- **REQUIRED WORK**: From the records below, find each line with the string "text" and copy it.

*-*-*

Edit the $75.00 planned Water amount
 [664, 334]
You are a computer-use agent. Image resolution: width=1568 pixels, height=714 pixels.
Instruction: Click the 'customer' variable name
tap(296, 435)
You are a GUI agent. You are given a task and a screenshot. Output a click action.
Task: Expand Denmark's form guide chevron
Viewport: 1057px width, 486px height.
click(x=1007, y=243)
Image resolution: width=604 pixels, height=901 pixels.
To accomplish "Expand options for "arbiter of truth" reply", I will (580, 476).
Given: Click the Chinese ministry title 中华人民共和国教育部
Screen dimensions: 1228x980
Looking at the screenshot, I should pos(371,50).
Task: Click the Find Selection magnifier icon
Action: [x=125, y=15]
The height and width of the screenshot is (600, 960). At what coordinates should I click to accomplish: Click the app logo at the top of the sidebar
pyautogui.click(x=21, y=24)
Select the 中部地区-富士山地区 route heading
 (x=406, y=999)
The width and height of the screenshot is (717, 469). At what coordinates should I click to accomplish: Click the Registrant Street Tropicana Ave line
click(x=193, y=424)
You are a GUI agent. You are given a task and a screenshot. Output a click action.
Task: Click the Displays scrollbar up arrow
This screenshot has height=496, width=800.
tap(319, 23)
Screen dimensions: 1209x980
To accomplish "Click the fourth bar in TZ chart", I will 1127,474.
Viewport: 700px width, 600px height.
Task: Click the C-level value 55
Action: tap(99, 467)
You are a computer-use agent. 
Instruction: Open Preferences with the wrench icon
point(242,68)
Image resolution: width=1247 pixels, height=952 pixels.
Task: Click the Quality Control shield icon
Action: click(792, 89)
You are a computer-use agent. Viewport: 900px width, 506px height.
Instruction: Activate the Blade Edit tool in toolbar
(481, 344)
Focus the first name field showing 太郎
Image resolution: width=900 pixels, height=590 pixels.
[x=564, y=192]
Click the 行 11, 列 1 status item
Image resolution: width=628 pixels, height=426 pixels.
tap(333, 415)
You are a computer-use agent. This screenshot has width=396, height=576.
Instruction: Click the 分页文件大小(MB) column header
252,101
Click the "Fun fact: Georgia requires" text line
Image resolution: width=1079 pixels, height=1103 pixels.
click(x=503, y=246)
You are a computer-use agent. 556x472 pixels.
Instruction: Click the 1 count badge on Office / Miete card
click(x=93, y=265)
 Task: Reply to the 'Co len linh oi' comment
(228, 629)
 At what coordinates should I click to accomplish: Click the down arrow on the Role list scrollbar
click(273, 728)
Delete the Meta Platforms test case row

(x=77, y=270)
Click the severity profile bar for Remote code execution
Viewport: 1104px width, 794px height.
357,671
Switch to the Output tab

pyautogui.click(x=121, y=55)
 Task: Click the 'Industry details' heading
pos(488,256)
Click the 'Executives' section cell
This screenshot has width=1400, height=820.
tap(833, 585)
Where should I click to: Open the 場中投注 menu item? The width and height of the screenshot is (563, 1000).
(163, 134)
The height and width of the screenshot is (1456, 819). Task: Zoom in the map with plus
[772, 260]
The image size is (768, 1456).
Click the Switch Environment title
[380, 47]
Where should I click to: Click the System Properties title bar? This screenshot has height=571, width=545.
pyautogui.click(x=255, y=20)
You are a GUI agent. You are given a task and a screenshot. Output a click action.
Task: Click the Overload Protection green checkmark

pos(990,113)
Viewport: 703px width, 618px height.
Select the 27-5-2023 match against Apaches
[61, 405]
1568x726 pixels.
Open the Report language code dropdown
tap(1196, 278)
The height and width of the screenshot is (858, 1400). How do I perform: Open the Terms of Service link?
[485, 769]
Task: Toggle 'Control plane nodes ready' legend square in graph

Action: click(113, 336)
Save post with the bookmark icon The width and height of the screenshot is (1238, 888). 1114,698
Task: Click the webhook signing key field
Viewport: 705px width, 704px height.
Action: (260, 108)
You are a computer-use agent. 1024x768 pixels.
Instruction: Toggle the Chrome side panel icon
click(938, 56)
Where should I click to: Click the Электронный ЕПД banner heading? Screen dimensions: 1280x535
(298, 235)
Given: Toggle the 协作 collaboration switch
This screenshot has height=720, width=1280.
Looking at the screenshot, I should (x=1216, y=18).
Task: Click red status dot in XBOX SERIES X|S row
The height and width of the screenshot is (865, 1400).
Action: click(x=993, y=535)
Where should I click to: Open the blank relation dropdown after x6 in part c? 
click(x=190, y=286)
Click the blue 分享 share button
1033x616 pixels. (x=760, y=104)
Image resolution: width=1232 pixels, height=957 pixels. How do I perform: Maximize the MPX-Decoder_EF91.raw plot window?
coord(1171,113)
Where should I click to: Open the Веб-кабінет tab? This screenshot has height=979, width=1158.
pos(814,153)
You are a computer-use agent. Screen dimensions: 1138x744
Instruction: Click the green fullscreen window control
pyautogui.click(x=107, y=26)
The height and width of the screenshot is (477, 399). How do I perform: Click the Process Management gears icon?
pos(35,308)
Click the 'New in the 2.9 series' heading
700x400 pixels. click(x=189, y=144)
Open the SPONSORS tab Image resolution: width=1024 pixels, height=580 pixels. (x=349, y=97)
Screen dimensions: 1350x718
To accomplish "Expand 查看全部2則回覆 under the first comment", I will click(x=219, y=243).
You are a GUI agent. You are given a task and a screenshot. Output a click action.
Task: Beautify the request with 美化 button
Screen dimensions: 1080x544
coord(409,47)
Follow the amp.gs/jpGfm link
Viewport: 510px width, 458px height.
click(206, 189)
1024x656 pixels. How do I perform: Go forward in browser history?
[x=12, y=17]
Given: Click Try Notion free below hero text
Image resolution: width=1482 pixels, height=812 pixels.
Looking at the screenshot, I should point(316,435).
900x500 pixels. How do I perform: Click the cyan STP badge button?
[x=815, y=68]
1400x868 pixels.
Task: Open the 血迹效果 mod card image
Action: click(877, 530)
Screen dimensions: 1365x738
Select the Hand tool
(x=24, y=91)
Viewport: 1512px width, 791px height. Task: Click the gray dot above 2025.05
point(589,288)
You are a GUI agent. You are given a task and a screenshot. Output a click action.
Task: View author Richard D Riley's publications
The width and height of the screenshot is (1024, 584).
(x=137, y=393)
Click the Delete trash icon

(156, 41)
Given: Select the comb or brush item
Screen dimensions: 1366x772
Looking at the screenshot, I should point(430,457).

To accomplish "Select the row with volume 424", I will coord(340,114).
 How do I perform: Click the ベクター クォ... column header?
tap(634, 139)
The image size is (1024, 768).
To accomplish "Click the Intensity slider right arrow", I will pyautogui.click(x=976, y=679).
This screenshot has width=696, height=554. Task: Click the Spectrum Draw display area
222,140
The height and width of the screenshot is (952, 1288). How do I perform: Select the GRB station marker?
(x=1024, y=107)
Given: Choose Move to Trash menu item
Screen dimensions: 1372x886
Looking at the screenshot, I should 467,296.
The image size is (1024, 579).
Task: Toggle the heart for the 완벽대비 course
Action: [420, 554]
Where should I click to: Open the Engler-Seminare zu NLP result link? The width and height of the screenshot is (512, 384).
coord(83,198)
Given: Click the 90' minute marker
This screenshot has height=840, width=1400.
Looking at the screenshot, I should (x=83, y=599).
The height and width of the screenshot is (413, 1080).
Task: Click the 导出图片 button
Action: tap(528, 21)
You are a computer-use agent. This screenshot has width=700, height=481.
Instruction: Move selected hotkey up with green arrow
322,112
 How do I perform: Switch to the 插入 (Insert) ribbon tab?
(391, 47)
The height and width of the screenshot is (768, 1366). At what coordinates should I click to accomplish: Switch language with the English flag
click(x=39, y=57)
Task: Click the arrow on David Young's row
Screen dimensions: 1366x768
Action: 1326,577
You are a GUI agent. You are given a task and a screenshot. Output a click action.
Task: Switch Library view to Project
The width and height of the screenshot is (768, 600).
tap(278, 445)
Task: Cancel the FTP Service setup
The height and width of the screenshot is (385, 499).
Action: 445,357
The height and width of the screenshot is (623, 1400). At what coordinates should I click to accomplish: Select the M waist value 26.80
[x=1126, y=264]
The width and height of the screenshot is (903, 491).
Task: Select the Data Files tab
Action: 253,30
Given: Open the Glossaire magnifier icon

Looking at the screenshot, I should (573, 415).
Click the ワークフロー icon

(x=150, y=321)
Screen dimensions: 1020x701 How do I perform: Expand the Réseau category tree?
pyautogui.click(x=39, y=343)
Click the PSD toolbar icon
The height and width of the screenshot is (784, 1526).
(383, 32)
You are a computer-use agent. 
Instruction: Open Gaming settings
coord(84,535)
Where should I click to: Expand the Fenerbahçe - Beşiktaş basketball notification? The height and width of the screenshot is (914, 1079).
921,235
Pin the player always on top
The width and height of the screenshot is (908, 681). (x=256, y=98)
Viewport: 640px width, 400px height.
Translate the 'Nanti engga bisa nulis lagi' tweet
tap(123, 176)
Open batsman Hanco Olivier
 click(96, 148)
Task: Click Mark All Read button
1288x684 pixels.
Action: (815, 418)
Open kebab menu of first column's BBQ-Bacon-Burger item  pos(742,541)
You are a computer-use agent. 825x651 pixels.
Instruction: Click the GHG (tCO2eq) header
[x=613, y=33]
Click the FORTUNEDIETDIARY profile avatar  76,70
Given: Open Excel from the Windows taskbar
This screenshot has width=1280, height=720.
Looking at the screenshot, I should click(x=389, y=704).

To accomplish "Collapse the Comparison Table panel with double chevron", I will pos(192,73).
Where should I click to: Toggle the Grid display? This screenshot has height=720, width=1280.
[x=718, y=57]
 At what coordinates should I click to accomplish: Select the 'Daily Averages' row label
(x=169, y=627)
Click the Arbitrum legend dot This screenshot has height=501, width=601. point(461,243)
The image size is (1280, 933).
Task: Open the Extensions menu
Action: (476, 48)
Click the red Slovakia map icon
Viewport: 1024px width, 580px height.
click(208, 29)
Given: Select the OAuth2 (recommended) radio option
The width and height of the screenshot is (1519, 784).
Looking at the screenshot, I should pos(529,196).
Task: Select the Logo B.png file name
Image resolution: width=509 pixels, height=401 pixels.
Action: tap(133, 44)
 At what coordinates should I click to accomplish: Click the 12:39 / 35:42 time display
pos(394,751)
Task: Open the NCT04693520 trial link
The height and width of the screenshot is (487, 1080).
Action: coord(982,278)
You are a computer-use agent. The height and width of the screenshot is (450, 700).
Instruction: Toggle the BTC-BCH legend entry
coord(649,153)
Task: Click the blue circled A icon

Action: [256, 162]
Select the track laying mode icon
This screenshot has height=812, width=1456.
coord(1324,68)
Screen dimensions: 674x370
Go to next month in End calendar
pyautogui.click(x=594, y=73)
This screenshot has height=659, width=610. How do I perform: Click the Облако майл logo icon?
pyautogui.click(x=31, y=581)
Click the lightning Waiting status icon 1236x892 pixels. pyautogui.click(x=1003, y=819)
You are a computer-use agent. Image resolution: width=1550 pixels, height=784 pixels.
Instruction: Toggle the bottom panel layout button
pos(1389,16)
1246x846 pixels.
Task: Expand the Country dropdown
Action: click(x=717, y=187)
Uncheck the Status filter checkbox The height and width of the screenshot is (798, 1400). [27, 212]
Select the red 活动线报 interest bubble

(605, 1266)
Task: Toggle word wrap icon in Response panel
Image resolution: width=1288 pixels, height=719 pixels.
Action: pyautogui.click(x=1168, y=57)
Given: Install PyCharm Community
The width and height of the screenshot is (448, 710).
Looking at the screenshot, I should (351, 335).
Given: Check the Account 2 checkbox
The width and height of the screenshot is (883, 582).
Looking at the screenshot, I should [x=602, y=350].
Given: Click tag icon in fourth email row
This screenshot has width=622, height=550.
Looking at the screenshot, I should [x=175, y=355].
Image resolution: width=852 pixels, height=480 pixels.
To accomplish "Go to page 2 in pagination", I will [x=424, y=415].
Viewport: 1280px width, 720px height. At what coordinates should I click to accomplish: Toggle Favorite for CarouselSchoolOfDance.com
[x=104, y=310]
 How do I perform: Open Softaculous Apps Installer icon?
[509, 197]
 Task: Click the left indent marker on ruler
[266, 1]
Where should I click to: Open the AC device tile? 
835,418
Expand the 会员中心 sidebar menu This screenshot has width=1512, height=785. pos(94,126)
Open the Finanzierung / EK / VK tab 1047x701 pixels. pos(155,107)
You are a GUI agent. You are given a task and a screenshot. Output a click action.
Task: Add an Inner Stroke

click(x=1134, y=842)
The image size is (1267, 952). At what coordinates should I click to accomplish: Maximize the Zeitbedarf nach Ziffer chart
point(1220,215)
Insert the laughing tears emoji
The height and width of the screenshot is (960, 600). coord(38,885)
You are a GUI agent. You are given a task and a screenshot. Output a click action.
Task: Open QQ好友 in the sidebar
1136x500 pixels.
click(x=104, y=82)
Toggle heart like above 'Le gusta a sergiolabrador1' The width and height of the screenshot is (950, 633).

*-*-*

- **EXERCISE RESPONSE**:
Click the "Fun fact: Georgia requires" text line
Given: Click Try Notion free below hero text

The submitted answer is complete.